Give every line of the records below as a Markdown table with the columns "Row" and "Line", numbering the rows and skipping blank lines. Leave the pictures out of the answer.

***** Records supplied *****

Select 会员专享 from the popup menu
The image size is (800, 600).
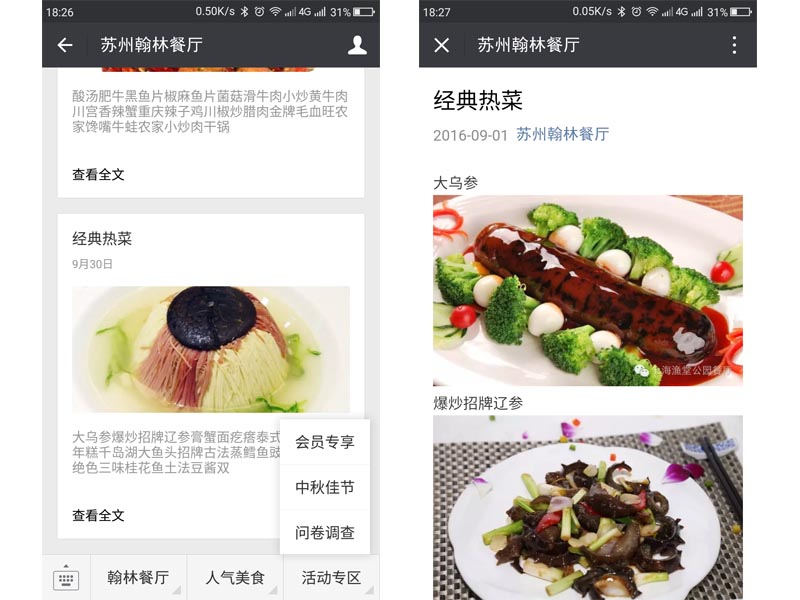coord(325,442)
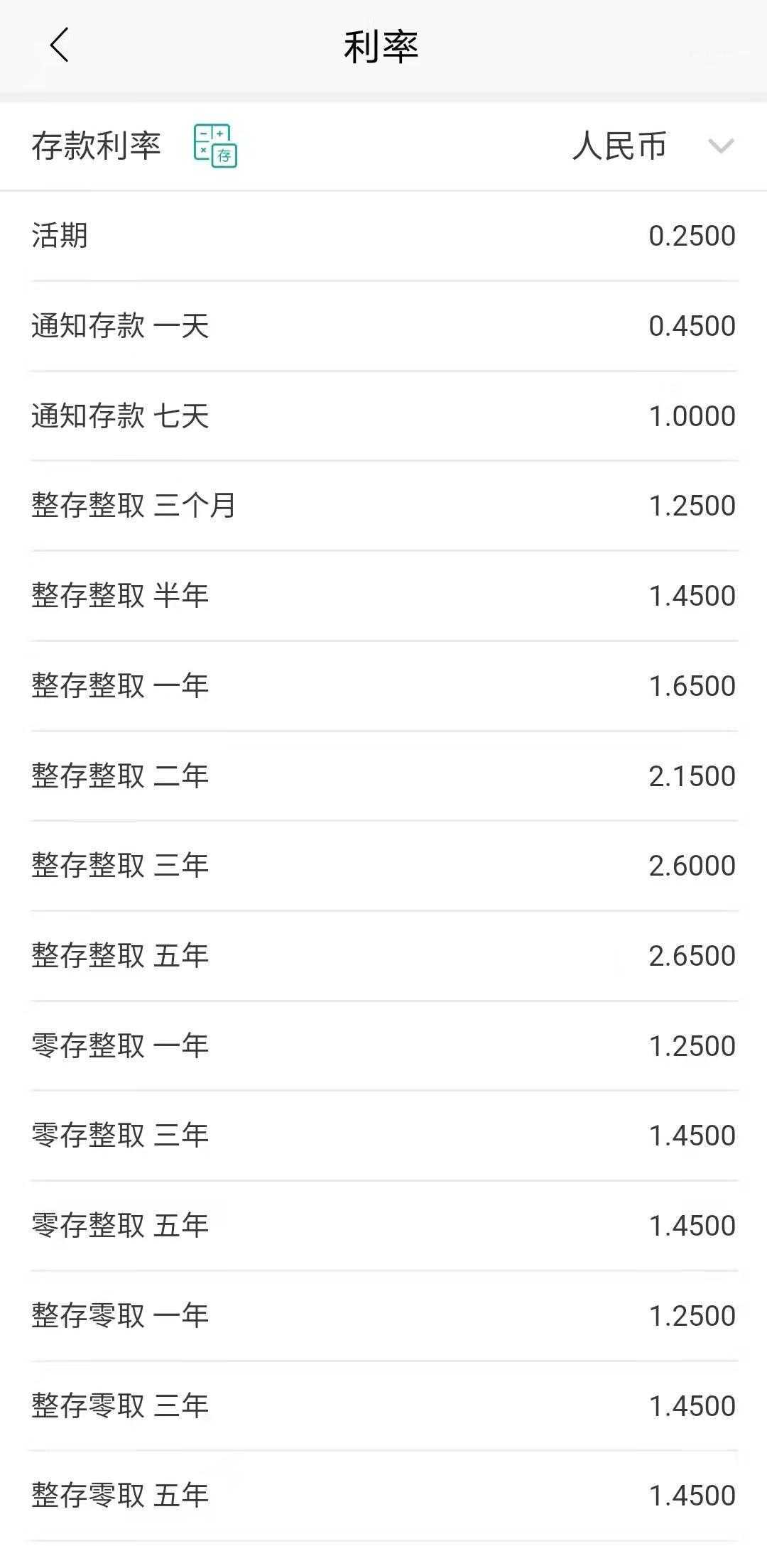Screen dimensions: 767x1568
Task: Tap the deposit calculator icon beside 存款利率
Action: [x=215, y=147]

*****

■ The result ■
| Row | Line |
|---|---|
| 1 | Select 会员专享 from the popup menu |
| 2 | The image size is (800, 600). |
| 3 | coord(325,442) |
| 4 | Screen dimensions: 767x1568 |
| 5 | Task: Tap the deposit calculator icon beside 存款利率 |
| 6 | Action: [x=215, y=147] |